Germany has stepped up protectionist measures ever since China’s Midea Group Co. Ltd. swallowed robot-maker Kuka AG in 2016. After Chancellor Angela Merkel’s cabinet blocked a Chinese bid for the first time last year by vetoing the potential purchase of machine tool manufacturer Leifeld Metal Spinning AG, Economy Minister Peter Altmaier recently proposed ramping up efforts to tighten restrictions.
“We’re not naive about it, but we need to be careful that we — I don’t want to speak of hysteria — but that we give things their appropriate weight,” Welcker said.
Germany is China’s biggest European trading partner, with bilateral sales worth some $195 billion last year.

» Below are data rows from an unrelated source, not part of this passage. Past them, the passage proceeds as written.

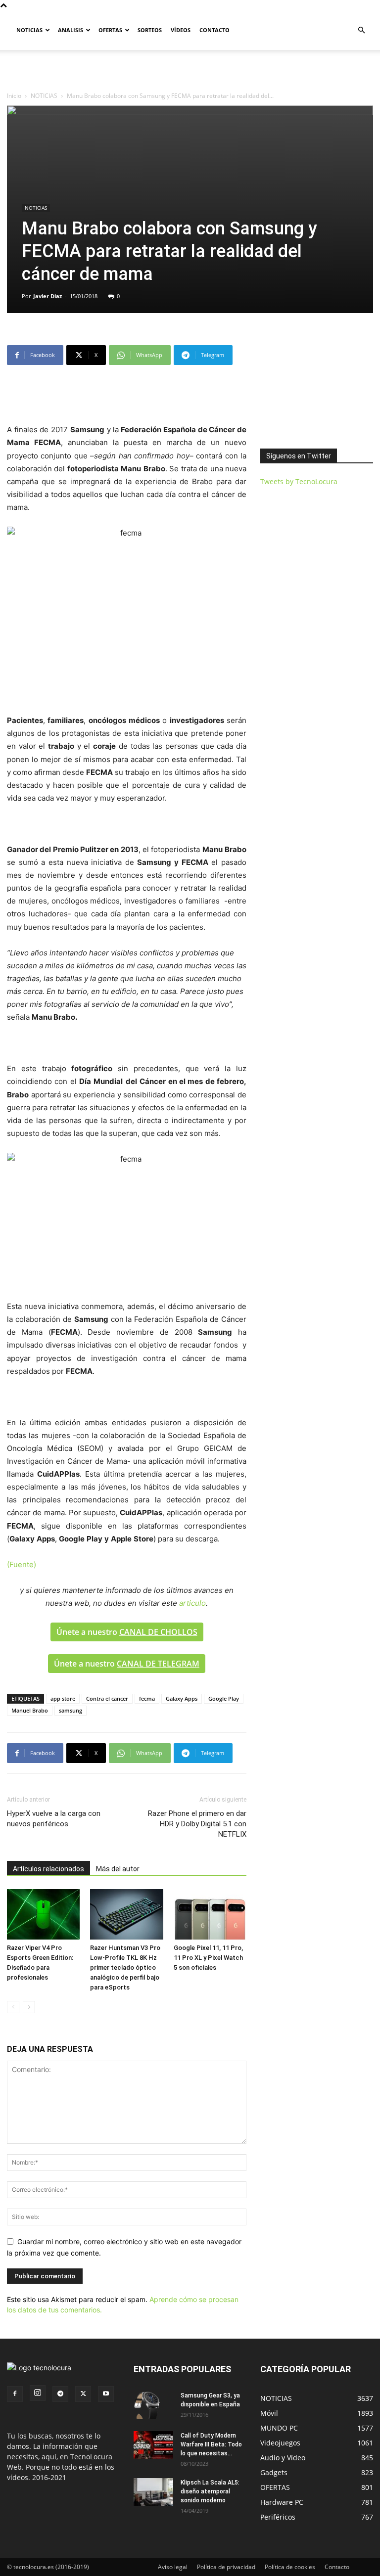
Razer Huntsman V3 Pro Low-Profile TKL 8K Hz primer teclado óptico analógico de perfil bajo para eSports (125, 1967)
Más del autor (118, 1869)
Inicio (14, 95)
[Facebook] (15, 2394)
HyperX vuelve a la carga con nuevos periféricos (53, 1818)
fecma (147, 1698)
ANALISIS (70, 30)
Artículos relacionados (48, 1869)
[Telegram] (60, 2394)
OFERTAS (110, 30)
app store (62, 1698)
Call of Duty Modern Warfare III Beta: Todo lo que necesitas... (211, 2444)
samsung (70, 1710)
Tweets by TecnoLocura (298, 481)
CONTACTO (214, 30)
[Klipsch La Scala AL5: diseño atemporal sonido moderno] (153, 2492)
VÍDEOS (180, 30)
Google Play (223, 1698)
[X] (83, 2394)
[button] (361, 30)
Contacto (337, 2567)
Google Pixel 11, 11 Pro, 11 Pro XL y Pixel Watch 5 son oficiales (208, 1957)
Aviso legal (173, 2567)
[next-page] (29, 2007)
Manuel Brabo (29, 1710)
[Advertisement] (190, 72)
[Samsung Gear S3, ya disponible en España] (153, 2405)
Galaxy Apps (181, 1698)
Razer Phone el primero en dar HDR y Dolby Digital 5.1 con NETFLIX (197, 1824)
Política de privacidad (226, 2567)
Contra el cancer (107, 1698)
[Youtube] (106, 2394)
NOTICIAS (29, 30)
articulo (192, 1603)
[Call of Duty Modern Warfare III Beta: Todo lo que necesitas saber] (153, 2445)
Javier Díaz (47, 296)
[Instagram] (38, 2393)
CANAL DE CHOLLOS (158, 1632)
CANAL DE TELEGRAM (158, 1663)
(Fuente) (21, 1564)
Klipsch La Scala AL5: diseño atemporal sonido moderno (210, 2491)
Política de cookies (290, 2567)
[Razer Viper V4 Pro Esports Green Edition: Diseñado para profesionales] (43, 1914)
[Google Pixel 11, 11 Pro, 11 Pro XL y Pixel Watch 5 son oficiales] (210, 1914)
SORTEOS (150, 30)
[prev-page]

Welcker was also asked about the association’s stance on German investments in China, particularly in the northwestern region of Xinjiang where foreign news outlets and human rights groups have reported physical and psychological abuse there of a Muslim ethnic group on a massive scale.
“We fundamentally believe that the economy isn’t an arm of politics,” Welcker responded. “Every company must decide when it invests somewhere whether the conditions — at least in their own factories —are in line with human rights standards. I assume that machine makers do that,” he said, adding that only few of the association’s members are active in Xinjiang.